With a second wave of Covid-19 across Africa appearing to ebb, public health officials are calling on countries to move with urgency to protect health-care workers and others most at risk from the coronavirus before the next surge arrives.
Compared with the first wave of the pandemic in July last year, when about 2.2% of Covid-19 cases resulted in death, Africa’s fatality rate from the illness in the past 28 days rose to 3.7%, the World Health Organization said on Thursday.
In early reports from 21 of the African continent’s 54 countries, two-thirds say that their intensive-care units have been overwhelmed during the second wave of the pandemic, while 24% report burnout among health-care workers, according to the WHO. Fifteen of those countries say they’re still struggling to produce enough oxygen needed to treat severely ill patients.
Sunday will mark one year since the first reported case of Covid-19 on the continent, which since then has recorded 3.7 million cases. The continent, which accounts for 3.5% of worldwide cases and 4% of global deaths, is on track to pass 100,000 deaths in the coming week.
“The increasing deaths from Covid-19 are a tragic warning that health workers and health systems in many countries in Africa are dangerously overstretched,” said Matshidiso Moeti, the WHO’s regional director for Africa. “This grim milestone must refocus everyone on stamping out the virus.”
The exigency comes as countries confront organizing vaccine drives with limited supply, as well as the emergence of new strains of the coronavirus that have raised questions about the effectiveness of vaccines. One variant known as B.1.351, which emerged in South Africa in December, now accounts for nearly 90% of new infections in the country.
South Africa this week halted plans to vaccinate 1.5 million frontline health-care workers with a vaccine developed by Oxford University and AstraZeneca, based on preliminary evidence that the shot offers only minimal protection against mild to moderate infection from the B.1.351 variant. The variant has now been reported in 32 countries, including eight in Africa.

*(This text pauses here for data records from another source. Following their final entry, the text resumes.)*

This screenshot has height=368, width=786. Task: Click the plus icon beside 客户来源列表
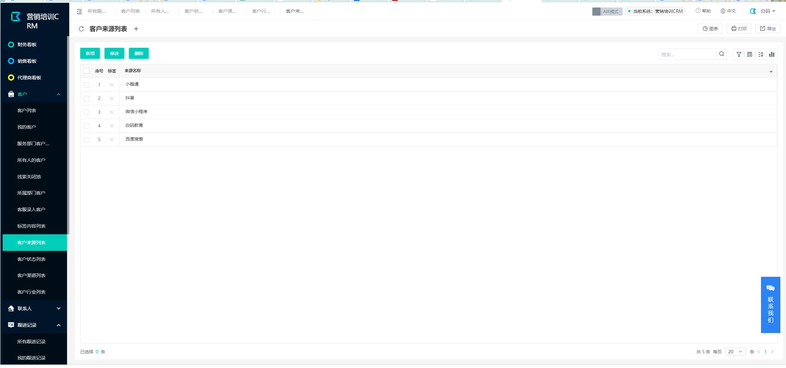(136, 29)
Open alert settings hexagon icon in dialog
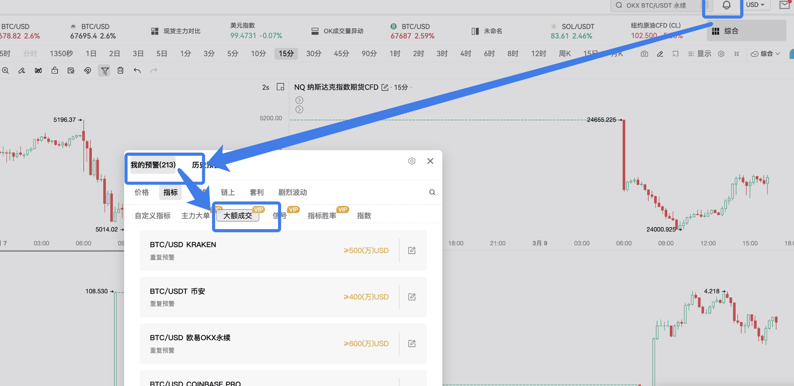This screenshot has width=794, height=386. (412, 161)
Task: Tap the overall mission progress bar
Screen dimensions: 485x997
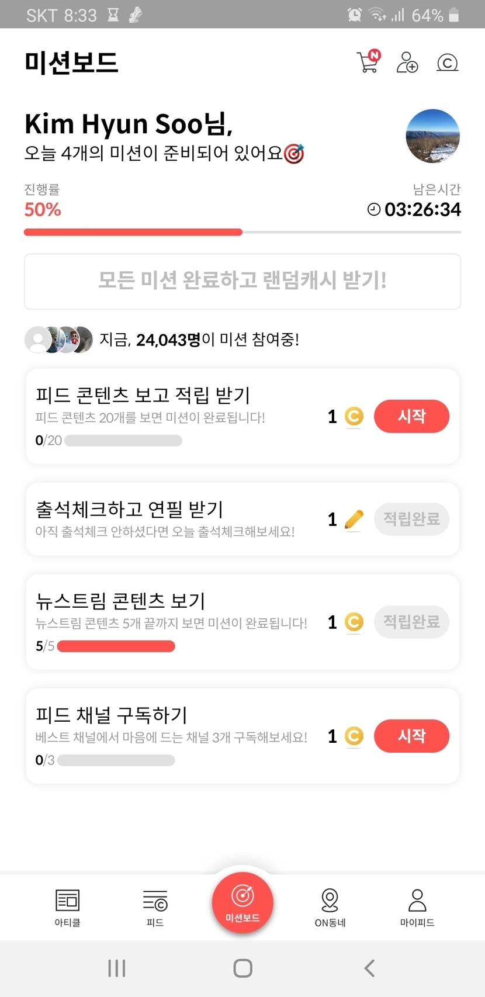Action: tap(242, 232)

The government said it would move forward with plans to vaccinate those workers with a Covid-19 vaccine developed by Johnson & Johnson. The jab from J&J has shown in clinical trials to provide close to 90% protection in preventing hospitalizations and death from the variant. A Covid-19 vaccine developed by Pfizer appears to protect against severe illness from it as well.
Clinical trials of the AstraZeneca vaccine in the UK and Brazil suggest that it, too, may offer similar protection. Though the trial encompassed South Africa, it studied a relatively small number of young participants there who were not at risk of severe Covid-19. The trial also ended in early December, before the B.1.351 variant had spread widely. Scientists are now studying whether the vaccine protects against severe cases of Covid-19 triggered by the variant.

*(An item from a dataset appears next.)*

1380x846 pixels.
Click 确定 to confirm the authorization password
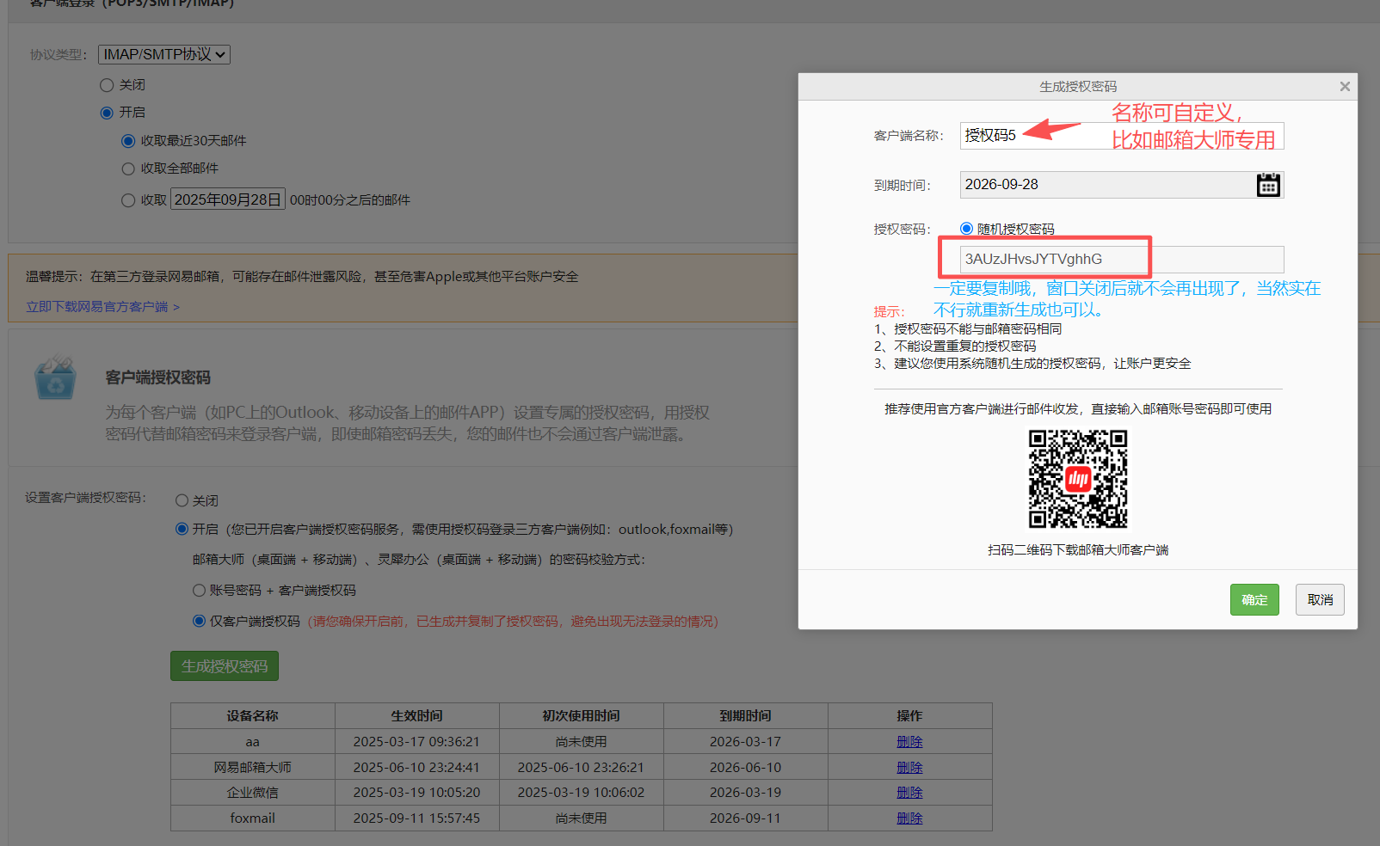(x=1254, y=600)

The vaccine’s design suggests that it may. Both the AstraZeneca and J&J vaccines employ a so-called viral vector, which increases the likelihood that the AstraZeneca vaccine will mirror the J&J shot’s efficacy in people at risk of being hospitalized or dying from Covid-19, according to Shabir Madhi, a professor of vaccinology at the University of the Witwatersrand and a principal investigator for the AstraZeneca trial.

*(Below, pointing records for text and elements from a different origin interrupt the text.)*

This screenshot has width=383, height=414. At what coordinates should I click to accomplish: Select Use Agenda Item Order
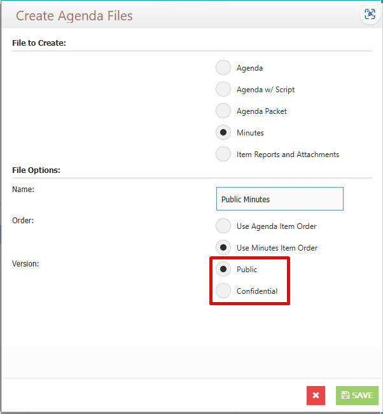[223, 226]
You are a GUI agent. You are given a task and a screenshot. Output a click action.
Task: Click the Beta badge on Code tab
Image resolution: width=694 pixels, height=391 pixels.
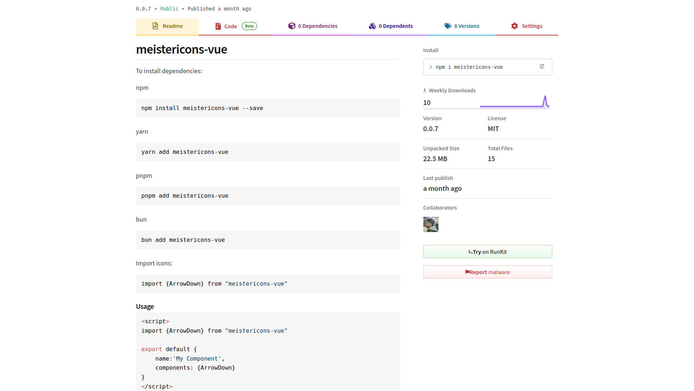coord(249,26)
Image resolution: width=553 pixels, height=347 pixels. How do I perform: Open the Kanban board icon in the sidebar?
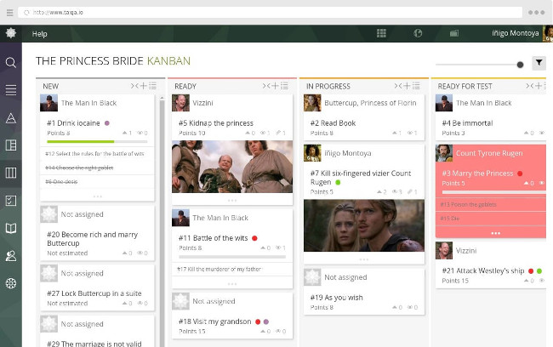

“The AstraZeneca vaccine is very similar to the J&J vaccine,” Madhi explained this week, adding that studies have established the safety of both shots. “The immune response induced by these two vaccines are almost identical in terms of neutralizing antibodies, and both induce lymphocytes.”
The AstraZeneca vaccine could protect the roughly 25% of health-care workers in South Africa who have an underlying health condition that increases their risk of dying from Covid-19, Madhi noted. Those who received the AstraZeneca vaccine might later be able to receive a booster as vaccines from J&J and other manufacturers become available, he added.
A determination is expected soon. Until then, scientists guiding the WHO on coronavirus are recommending that countries use the AstraZeneca vaccine for health-care workers at high risk of contracting and transmitting Covid-19 even if variants are present in a country.
“While a vaccine that protects against all forms of Covid-19 is our biggest hope, preventing severe cases which overwhelm hospitals is crucial,” said Moeti. “If cases remain mostly mild and moderate and don’t require critical care, then we can save many lives.”